綱吉は何か言いたげにしていたけれど、それはちょっとだけ無視させてもらった。
今の私では対処しきれない気がするから、ごめんね、綱吉。
………の、だけれど、

「とぅ!」
「! 深琴さん」
「深琴ちゃん?」
「ハルちゃん、妹がお世話になったね! 後はわたしが引き受けるから」
「えぇ、駄目です。今の静玖ちゃんにはハルが必要なんですから」
「それはハルちゃんが決めることじゃないよ。ね、静玖」
「うーん………。でも私、ハルちゃんがいないと呼吸出来ないし」
「はひっ」
「ん゛ん゛!!」

手刀で私とハルちゃんの繋いだ手を離した深琴ちゃんがそのまま私の腕に腕を絡めて抱き着いてきた。
ハルちゃんがいたからこそ呼吸がしやすくなったのは事実なのでポロッと思ったことを言えば、ハルちゃんは大きく身体を震わせるし、深琴ちゃんはなぜか唸ってしまった。
えぇ、なんで。

「いっ、いつの間にそんな身体にされてしまったの、静玖………!!」
「んー、それは語弊があるなぁ。それだとハルちゃんが悪いみたい。
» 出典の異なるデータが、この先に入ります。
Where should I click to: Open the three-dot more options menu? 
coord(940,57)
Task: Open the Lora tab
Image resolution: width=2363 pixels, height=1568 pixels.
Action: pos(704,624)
悪いのは私の方だよ」
「どっ、どど、どういうこと」

動揺しすぎでは。どうしたの、深琴ちゃん。

「私が勝手に、ハルちゃんがいないと困るようになってしまったんだよ」
「ひょぇっ」
「もっと正しく言うなら、ハルちゃんは私の救世主みたいなものだよ。だから深琴ちゃん、そんな悲しいこと言わないで」
「わっ、わたしの静玖がっ………!! わたしの静玖がぁー!!!」

さっきまで人のこと口説き魔みたいな言い方してなかった?
ねぇ、ちょっと?
いや、でも、うーん。

「まだまだ深琴ちゃんだけの妹だから心配しなくても良いのに」
「!!! ど、どうしたの、その大盤振る舞い。この後何かあるの?!」
「え、いや、何もないけど………?」

深琴ちゃんの方こそどうしたのだろうか。何かやらかしたかな、私。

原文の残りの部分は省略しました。